Wobbly by now, we made one last jaunt over to the main stage and caught most of Blondie, singing along to Tide Is High as we doddered home. Deborah Harry looked whacked out by the way, poor old cow. Imagine having to jump about on varicose veins in the evening at that age. She should’ve at least been given a comfy chair and a cup of tea.

Not a bad day all in all, but wet and overpopulated by 80s synths – not always a bad thing unless dropped into the hands of the Presets or the Junior Boys.

Highlight of the day, for me, was getting home, drying off and sticking on Lucio Fulci’s House By The Cemetery without a single member of public in sight. I don’t think I’m leaving the house ever again unless absolutely necessary.

The Queen

July 12, 2007


I’m reviewing Her. Not the film, Her. The DVD arrived in the post and kept skipping, so I’ve no other choice.

From the day she was born to the present, the Queen has sat about on her crown jewels doing absolutely fucking nothing.

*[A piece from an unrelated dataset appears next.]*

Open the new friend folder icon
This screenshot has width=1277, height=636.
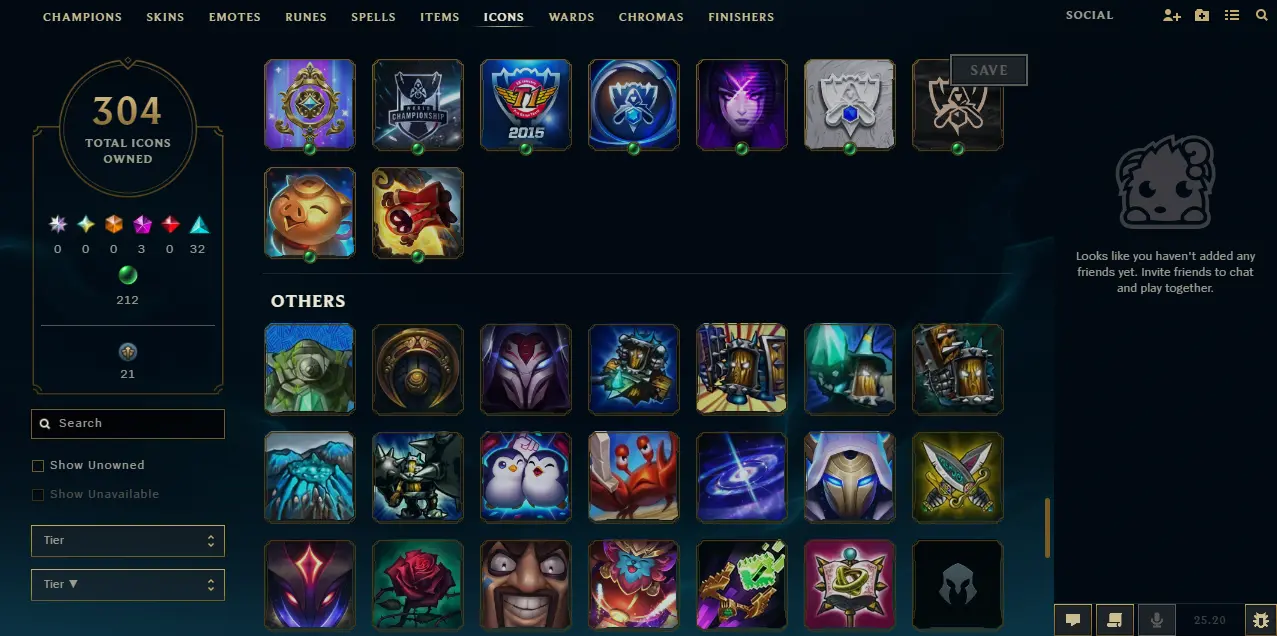(x=1202, y=16)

The ‘oh she works very hard’ crap that gets bandied about is unacceptable. She signs a few things if she’s not in bed moaning about her fucking dogs or racehorses, and everything else is done by advisors or servants. She doesn’t lift a finger about the house, she neither cooks nor cleans, she doesn’t know what ‘washing up’ means and I bet she leaves big poos in her solid gold chod bin without flushing.

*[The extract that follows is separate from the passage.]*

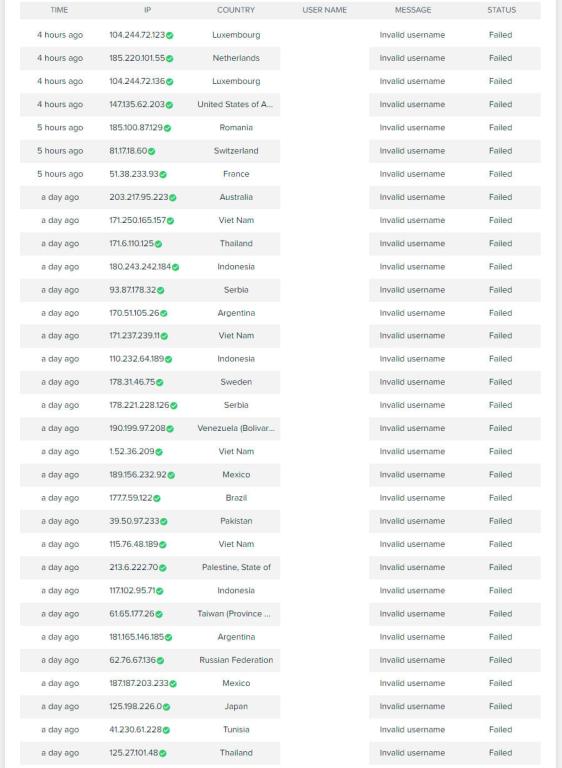Click the STATUS column header

[501, 10]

My grandfather turned 100 last month. Amid all the celebrations someone appeared with a telegram from Her Royal Scrotness. It featured a dour fizzog picture of my shit don’t stink Highness, a printed load of drivel which can be boiled down to ‘yeah, you’re 100 which is okay by me’ and a signature which I doubt was hers anyway and looked more like ‘Easynow’ than ‘Elizabeth’.

I was dead unimpressed, here is a man that has seen two world wars, fought in one, has clawed his way up from abject poverty to hosting glittering soirees for prime ministers and heads of state, is the patriarch of an enormous and for the most part, happy family and all he gets is a half-baked tag from a person who can’t make fucking toast.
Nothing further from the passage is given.